Batman: The Merciless #1 Review

Batman: The Merciless #1

Written by: Peter Tomasi
Art by: Francis Manapul

The fourth Dark Nights Metal tie-in telling the origins of the evil Batmen features the Batman/Wonder Woman hybrid also known as Batman, The Merciless. In Earth -12 of the Dark Multiverse, Ares crafted a helmet that multiplied his power and started a full scale war across the planet. Batman and Wonder Woman (who were apparently an item) were finally able to stop him after all else was lost, and at the cost of Wonder Woman’s own life. Batman thought he could use Ares’ helmet to continue the fight for justice, but it corrupted him and lead him to rampage across his Earth, turning him into the vicious being we’ve seen in Metal.

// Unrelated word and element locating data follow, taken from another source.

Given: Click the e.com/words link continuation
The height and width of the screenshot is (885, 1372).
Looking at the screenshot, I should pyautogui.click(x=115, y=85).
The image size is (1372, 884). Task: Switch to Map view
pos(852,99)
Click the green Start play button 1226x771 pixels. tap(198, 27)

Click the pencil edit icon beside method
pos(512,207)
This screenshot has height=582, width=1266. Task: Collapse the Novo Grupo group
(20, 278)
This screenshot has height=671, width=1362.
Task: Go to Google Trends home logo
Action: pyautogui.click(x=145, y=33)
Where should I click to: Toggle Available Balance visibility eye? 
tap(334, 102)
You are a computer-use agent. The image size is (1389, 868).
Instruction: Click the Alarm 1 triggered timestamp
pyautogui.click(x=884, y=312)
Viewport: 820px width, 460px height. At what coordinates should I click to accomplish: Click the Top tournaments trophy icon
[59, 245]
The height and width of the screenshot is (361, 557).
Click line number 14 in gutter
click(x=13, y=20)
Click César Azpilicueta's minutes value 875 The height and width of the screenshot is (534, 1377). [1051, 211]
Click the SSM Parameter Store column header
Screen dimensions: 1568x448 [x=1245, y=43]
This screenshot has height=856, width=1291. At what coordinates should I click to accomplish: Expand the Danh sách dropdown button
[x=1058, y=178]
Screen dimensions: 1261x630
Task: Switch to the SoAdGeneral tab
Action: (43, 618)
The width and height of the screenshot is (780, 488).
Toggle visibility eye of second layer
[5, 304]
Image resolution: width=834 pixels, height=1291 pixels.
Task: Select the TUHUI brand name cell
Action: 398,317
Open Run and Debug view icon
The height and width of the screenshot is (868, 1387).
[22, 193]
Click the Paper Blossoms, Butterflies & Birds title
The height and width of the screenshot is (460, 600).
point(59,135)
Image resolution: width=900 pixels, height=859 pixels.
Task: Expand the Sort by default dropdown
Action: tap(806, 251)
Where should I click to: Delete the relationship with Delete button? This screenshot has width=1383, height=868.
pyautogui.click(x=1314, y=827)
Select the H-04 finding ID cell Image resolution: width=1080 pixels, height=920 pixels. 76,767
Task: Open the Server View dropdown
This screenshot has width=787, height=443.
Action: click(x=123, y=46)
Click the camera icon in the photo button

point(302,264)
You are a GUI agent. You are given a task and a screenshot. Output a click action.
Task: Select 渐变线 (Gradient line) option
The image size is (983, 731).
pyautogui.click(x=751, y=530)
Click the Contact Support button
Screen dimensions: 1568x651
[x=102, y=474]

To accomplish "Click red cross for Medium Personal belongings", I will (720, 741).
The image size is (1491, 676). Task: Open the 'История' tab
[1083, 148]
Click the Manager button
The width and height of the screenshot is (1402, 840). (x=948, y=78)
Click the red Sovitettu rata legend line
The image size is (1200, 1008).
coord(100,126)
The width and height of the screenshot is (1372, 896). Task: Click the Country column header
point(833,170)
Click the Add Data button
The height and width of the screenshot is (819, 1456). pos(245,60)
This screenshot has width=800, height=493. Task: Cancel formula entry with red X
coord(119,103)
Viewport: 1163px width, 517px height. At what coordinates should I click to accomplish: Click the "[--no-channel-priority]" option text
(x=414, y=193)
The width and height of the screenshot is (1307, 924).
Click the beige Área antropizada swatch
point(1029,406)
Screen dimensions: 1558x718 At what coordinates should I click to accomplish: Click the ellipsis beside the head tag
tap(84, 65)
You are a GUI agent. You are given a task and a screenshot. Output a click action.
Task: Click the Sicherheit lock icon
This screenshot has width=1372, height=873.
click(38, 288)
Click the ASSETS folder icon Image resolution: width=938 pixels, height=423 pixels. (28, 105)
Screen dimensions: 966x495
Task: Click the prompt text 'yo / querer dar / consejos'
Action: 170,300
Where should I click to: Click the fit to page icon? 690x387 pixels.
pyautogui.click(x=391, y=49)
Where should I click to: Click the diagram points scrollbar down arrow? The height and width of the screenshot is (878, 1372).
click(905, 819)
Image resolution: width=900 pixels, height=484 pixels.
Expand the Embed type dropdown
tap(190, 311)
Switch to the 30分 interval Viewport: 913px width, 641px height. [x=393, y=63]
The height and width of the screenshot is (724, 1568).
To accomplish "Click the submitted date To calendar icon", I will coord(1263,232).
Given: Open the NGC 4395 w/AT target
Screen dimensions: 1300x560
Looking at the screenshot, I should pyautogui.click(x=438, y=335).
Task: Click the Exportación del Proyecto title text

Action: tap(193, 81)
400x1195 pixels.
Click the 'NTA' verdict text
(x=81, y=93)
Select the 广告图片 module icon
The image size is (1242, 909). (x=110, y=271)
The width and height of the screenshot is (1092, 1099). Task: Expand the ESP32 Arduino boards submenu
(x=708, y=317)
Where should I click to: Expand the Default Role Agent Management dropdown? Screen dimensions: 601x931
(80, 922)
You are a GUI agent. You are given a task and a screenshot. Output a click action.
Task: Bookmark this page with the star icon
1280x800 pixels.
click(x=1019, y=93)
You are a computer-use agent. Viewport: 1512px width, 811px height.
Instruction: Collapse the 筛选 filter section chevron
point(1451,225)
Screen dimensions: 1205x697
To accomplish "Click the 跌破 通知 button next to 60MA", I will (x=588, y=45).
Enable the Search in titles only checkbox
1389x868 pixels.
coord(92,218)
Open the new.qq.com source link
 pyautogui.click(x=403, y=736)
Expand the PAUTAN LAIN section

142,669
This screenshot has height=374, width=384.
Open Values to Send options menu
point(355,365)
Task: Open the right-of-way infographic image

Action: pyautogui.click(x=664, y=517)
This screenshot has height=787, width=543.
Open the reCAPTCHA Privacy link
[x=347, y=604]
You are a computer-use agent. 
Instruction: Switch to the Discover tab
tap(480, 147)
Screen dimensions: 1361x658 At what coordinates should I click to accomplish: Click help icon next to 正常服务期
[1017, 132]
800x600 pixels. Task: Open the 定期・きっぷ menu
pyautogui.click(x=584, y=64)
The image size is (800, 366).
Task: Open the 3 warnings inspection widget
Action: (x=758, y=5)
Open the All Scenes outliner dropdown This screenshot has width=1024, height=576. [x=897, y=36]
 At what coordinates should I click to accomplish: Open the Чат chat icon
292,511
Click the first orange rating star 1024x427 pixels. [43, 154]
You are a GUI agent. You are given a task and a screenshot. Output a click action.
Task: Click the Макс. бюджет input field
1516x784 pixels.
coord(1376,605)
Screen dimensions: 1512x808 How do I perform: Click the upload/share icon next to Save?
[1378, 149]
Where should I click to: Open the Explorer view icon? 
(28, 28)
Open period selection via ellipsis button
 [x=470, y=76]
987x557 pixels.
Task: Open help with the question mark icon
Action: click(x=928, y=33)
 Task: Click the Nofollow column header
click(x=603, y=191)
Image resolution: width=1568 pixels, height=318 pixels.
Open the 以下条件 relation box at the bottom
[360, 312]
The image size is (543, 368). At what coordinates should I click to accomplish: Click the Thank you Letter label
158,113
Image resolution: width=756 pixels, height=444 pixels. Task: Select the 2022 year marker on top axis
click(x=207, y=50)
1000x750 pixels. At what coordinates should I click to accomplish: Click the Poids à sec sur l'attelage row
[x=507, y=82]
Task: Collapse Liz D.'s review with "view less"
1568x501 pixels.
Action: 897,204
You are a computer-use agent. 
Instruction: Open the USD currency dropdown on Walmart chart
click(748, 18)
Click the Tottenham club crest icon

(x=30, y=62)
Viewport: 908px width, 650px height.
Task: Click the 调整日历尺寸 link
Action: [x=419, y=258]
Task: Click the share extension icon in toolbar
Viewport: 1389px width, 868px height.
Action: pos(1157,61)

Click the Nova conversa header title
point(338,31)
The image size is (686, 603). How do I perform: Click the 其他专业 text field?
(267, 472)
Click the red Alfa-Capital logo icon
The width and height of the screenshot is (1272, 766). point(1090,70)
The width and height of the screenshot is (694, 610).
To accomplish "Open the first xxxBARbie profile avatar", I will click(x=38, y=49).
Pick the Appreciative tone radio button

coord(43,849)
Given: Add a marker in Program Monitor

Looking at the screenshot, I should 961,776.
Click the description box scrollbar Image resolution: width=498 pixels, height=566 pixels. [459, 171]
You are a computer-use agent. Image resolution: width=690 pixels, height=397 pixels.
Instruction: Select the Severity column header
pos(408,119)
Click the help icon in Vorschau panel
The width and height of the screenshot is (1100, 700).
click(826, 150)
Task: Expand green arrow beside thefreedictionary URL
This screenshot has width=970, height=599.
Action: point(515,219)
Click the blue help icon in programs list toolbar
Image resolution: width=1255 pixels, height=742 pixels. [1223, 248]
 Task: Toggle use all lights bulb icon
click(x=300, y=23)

I’ve really enjoyed the way Tomasi and Gleason have elevated character relationships in their run on Superman in Rebirth, and Tomasi brings some of that same flavor in this book by elevating the relationship between Batman and Wonder Woman. But this Batman isn’t really a Batman/Wonder Woman hybrid; he’s more of a Batman/Ares hybrid, which may make more sense as to why he’s so corrupt, but I felt it ultimately takes away some of the potency of his relationship with Wonder Woman. Nontheless this story is still great, and I loved the reveal that under the helmet is an older, battle-scarred Batman. This issue also did a good job of tying on the origin with some of the present day stuff going on in Dark Night Metal.

Francis Manapul’s use of environment is especially appealing throughout the book. For example, the setting for most of the origin story is a battlefield littered with bodies, which could be seen as a foreshadowing of what this corrupt Batman will bring about. His character detailing has a more indie-vibe that I really appreciated for this story as well.

Tomasi and Manapul put together yet another great Dark Night Metal tie-in. While I would have like to have seen more of the aftermath of Batman’s corruption, this issue carries the same message the other tie-ins have: these Batmen are twisted, corrupt, and legitimate threatening, but they’re pretty dang cool too.